[Stored data]
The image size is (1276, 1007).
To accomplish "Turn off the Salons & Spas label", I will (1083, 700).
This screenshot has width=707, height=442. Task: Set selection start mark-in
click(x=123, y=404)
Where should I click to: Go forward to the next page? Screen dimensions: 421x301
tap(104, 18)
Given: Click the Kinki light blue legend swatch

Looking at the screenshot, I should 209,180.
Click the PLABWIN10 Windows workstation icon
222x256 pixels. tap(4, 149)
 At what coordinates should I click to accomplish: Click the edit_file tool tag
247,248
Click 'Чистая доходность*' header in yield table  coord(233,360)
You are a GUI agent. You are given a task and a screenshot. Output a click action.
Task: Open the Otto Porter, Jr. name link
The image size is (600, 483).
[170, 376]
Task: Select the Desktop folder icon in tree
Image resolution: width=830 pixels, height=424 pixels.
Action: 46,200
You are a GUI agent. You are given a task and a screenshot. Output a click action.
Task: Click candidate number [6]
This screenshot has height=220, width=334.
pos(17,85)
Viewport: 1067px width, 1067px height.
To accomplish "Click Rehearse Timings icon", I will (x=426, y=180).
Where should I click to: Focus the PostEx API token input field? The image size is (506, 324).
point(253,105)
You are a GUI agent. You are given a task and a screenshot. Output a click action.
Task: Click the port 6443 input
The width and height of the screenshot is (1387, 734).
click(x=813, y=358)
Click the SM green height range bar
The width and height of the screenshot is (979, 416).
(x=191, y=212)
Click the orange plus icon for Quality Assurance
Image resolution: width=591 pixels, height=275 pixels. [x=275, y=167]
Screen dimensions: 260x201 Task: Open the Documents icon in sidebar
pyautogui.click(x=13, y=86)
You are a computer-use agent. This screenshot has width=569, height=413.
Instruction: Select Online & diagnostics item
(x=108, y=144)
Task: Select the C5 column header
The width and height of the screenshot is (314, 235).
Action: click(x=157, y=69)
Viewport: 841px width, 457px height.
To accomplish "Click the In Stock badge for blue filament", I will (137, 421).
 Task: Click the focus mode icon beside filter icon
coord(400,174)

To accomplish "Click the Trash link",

● **EXERCISE BRIEF**:
Copy exactly the lines from the top of the entries through the line with "Task: Select the Desktop folder icon in tree" in it, please, keeping both ends and adding nothing.

● **SOLUTION TO THIS PROBLEM**:
The image size is (1276, 1007).
To accomplish "Turn off the Salons & Spas label", I will (1083, 700).
This screenshot has width=707, height=442. Task: Set selection start mark-in
click(x=123, y=404)
Where should I click to: Go forward to the next page? Screen dimensions: 421x301
tap(104, 18)
Given: Click the Kinki light blue legend swatch

Looking at the screenshot, I should 209,180.
Click the PLABWIN10 Windows workstation icon
222x256 pixels. tap(4, 149)
 At what coordinates should I click to accomplish: Click the edit_file tool tag
247,248
Click 'Чистая доходность*' header in yield table  coord(233,360)
You are a GUI agent. You are given a task and a screenshot. Output a click action.
Task: Open the Otto Porter, Jr. name link
The image size is (600, 483).
[170, 376]
Task: Select the Desktop folder icon in tree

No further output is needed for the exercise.